======== Data lines

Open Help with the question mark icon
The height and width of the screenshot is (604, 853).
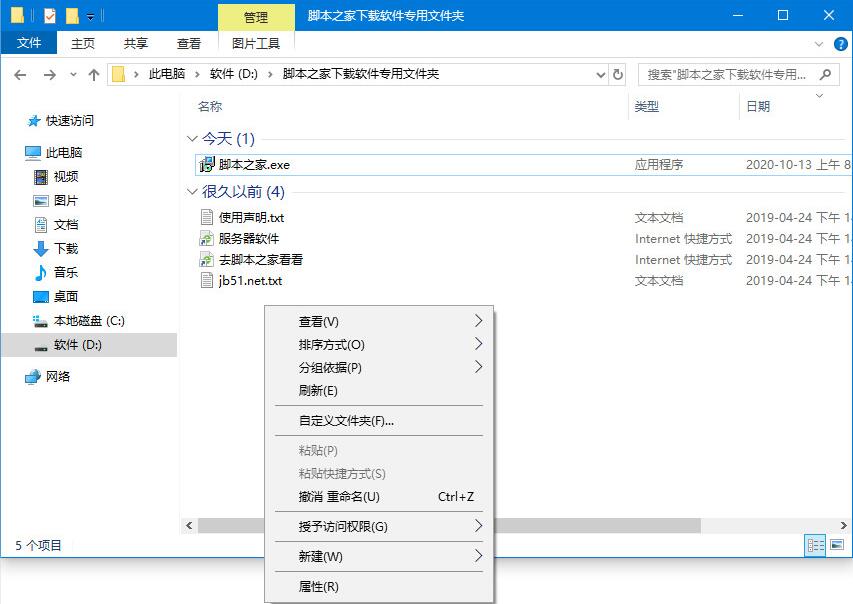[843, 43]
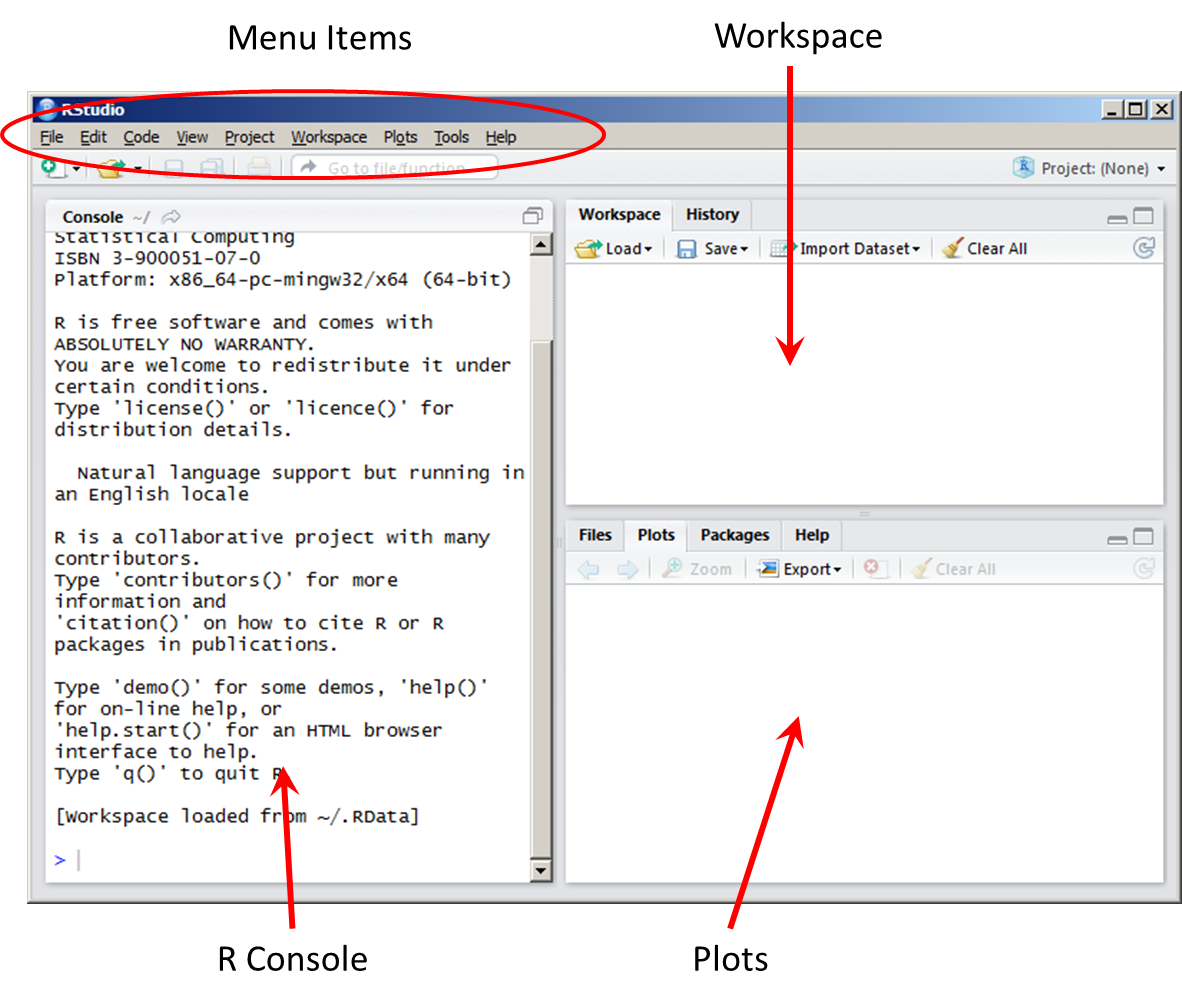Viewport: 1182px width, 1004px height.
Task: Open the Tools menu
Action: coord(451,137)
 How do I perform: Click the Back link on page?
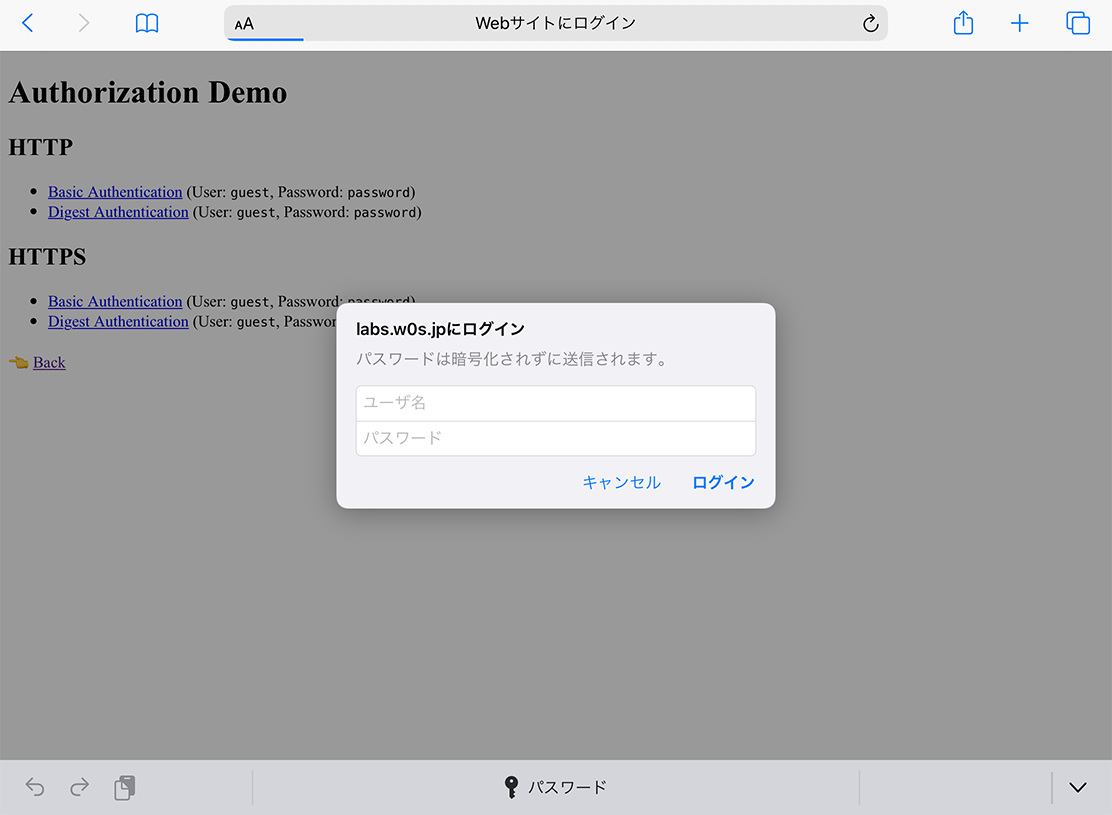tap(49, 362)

================

- The request
Render each line of the listing above as a Markdown table with the columns Row and Text, skipping any blank lines. Leave the pictures out.

- Written solution
| Row | Text |
|---|---|
| 1 | Open Help with the question mark icon |
| 2 | The height and width of the screenshot is (604, 853). |
| 3 | [843, 43] |
| 4 | Viewport: 1182px width, 1004px height. |
| 5 | Task: Open the Tools menu |
| 6 | Action: coord(451,137) |
| 7 |  How do I perform: Click the Back link on page? |
| 8 | tap(49, 362) |